If you're a 20-something scrolling through Instagram on a daily basis, you're well aware of the current fitness boom. Alyssa Bossio, a 23-year-old pro fitness model, knows all about it. In fact, she was an early adopter of the #fitspiration health wave.
Back when Instagram was barely a year old, Bossio launched Fittlyss, a personal IG page dedicated to tracking her journey to a healthier lifestyle. Fast forward four years, and Bossio is now a full-blown Instagram star who has amassed nearly 2 million followers on her meal prep Instagram page, how2mealprep. Her personal page Fittlyss isn't too shabby either, racking up nearly 550 thousand followers.
Today, fitness brands are more commonplace than Kardashian news. Exercise businesses like ClassPass pop up every day. Lady entrepreneurs are building profitable businesses by sharing their journeys (and trendy new yoga pants), whether they work out on the couch or hit SoulCycle twice a day.
However, Bossio says keeping up with fitness trends and posting pics is harder than a nine-to-five gig.
"I'm reaching out to people every single day, answering tons of emails, editing all the pictures and making sure everything looks clean and professional," she says. "People think it's this silly job where you don't do anything, but I spend 20 out of 24 hours a day working."
It's incredibly taxing to create a consistent and successful fitness brand. Thankfully, the self-proclaimed pizza and cookie lover (on cheat days!) tells us how it's done.
Find a fitness blueprint.
Before you brand your booty workouts, research your favorite fitness brands.
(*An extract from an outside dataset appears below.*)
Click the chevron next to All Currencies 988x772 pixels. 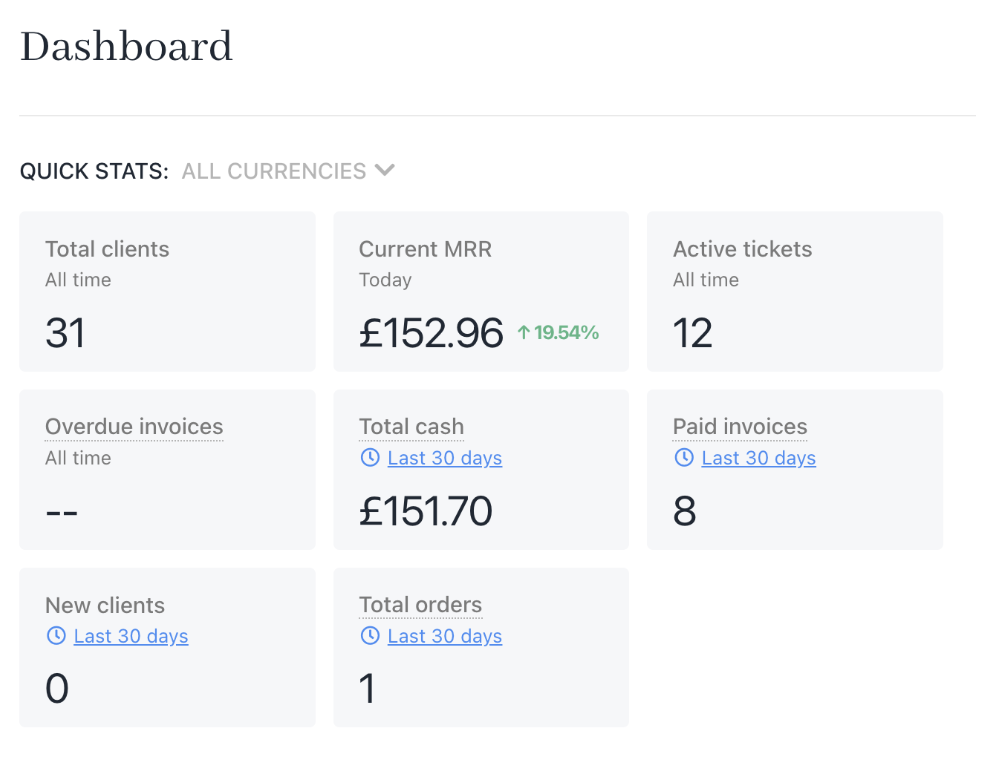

Don't make your brand a copy-and-paste version of Fittlyss, but learn the ropes from someone successfully growing his or her brand.
Bossio also suggests reaching out to as many fitness accounts you love for advice.
"Learn tips from them, like what kind of pics you want to take and what works," she says, adding that she reads through comments on other fitness pages to see what followers gravitate toward.
To stay inspired for your own brand, constantly keep up with fitness branding trends and posts.
Don't limit yourself to one platform.
Sticking to one social media platform can completely alienate potential followers. While most Millennials have pages on every platform from Twitter to Periscope, there are faithful Facebook fans out there dying for some fitspo as well.
Market to your target audience through as many social sites as you can, says Bossio, who recently launched a Facebook page to connect with more followers.
To show off your workouts and those Alala leggings you love, start building on two or three platforms and springboard your brand from there.
Don't fake the fitness.
With perfectly sculpted fitness models sprinkled about our timelines, it's easy to get consumed with the idea of perfection. Women who eat clean 24/7 and take sweat-free workout pics are unicorns, so Bossio advises brand-building newbies to be as real as possible.
"I don't want people to think I'm living this amazing lifestyle all the time," she explains. "I write lengthy, inspirational captions to show the reality behind my photos."
Most often, Bossio sticks to whole, unprocessed foods, but she openly admits (and posts) her weaknesses.
"I love pizza and I eat cookies a lot. I've just learned how to balance it out pretty well," she says.
Whether you pose for those perfectly "candid" pics or skip the gym for two days, make sure every post is a reflection of your real life.
Return the love.
Followers aren't guaranteed, so show your appreciate for their brand loyalty.
Like Bossio, repost a follower's #TransformationTuesday to return the love and congratulate his or her hard work. Bossio uses this same supportive method to rack up business deals.
"I'll direct message companies and fitness models I want to work," she says, hoping to eventually team up and cross promote each other's brands on social media.
Tag your favorite sneaker brand the next time you post a gym selfie. If it has great brand etiquette, it'll share your pic and maybe even post it.
Along with being authentic, you must also be personable to grow your brand, Bossio stresses. Ensure your brand is a reflection of your personality, be it a goofy pizza addict or a tea-sipping hipster.
To further show who you are, interact with your followers.
"Do meet-ups with them," she advises, revealing that she does one-on-one snaps with her fans.
The more your followers know who you are at your core, the more trust you develop between them and your uber-fit lifestyle.
Don't mindlessly promote for a paycheck.
Though brand endorsements are a major cash cow, Bossio begs you to avoid cosigning harmful goods for profit, especially detox teas.
"They suppress your appetite," she says. "They make you feel like you're losing weight, but you're losing water and muscle mass. You're destroying your metabolism and really hurting your body."
Understand what you're endorsing to ensure you're not sharing deadly products or vouching for an unethical brand. Since you've committed to making good health your number one priority, only emphasize safe workout programs.
It's no walk in the park to feel your best, let alone brand it. Every day won't be as perfect as Jada Pinkett-Smith's abs, but if you balance trial and error with these Fittlyss-approved branding tips, you can create a fitness dynasty.